■ Required work
A single number is needed: how many lines of the data below contain "dropdown".

(Items listed in a dataset)
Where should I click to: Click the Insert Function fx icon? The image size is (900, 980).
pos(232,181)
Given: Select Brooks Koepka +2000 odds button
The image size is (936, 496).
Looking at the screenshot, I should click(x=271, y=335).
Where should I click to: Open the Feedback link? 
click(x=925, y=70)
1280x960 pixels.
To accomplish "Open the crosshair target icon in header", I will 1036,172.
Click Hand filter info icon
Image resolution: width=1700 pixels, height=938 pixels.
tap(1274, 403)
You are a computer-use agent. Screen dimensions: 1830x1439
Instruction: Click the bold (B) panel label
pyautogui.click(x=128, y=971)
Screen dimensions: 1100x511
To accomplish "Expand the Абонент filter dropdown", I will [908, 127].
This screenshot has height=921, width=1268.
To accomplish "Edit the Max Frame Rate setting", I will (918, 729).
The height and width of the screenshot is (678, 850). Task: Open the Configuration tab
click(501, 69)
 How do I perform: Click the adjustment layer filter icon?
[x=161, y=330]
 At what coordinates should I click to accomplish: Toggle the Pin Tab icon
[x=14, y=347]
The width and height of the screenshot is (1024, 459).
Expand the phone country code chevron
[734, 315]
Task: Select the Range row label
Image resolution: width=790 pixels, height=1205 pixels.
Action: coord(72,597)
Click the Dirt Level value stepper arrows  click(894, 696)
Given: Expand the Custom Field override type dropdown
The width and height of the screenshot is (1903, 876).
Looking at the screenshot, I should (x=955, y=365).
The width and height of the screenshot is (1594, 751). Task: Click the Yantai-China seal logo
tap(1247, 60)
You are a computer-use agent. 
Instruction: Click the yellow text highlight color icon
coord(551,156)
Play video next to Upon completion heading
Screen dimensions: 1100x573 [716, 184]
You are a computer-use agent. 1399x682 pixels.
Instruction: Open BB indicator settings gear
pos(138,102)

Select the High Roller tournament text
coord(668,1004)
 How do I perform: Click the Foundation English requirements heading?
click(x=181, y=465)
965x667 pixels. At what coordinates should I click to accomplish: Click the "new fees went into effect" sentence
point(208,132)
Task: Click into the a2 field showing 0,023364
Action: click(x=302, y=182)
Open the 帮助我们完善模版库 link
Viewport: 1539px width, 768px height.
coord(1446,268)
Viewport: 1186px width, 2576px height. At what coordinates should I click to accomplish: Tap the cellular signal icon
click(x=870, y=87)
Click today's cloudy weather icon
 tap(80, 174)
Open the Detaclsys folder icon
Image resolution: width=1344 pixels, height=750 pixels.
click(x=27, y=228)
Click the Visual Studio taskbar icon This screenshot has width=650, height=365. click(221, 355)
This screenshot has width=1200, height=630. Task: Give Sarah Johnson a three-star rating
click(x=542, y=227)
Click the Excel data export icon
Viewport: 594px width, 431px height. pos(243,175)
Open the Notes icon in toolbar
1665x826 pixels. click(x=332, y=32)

■ Your solution
2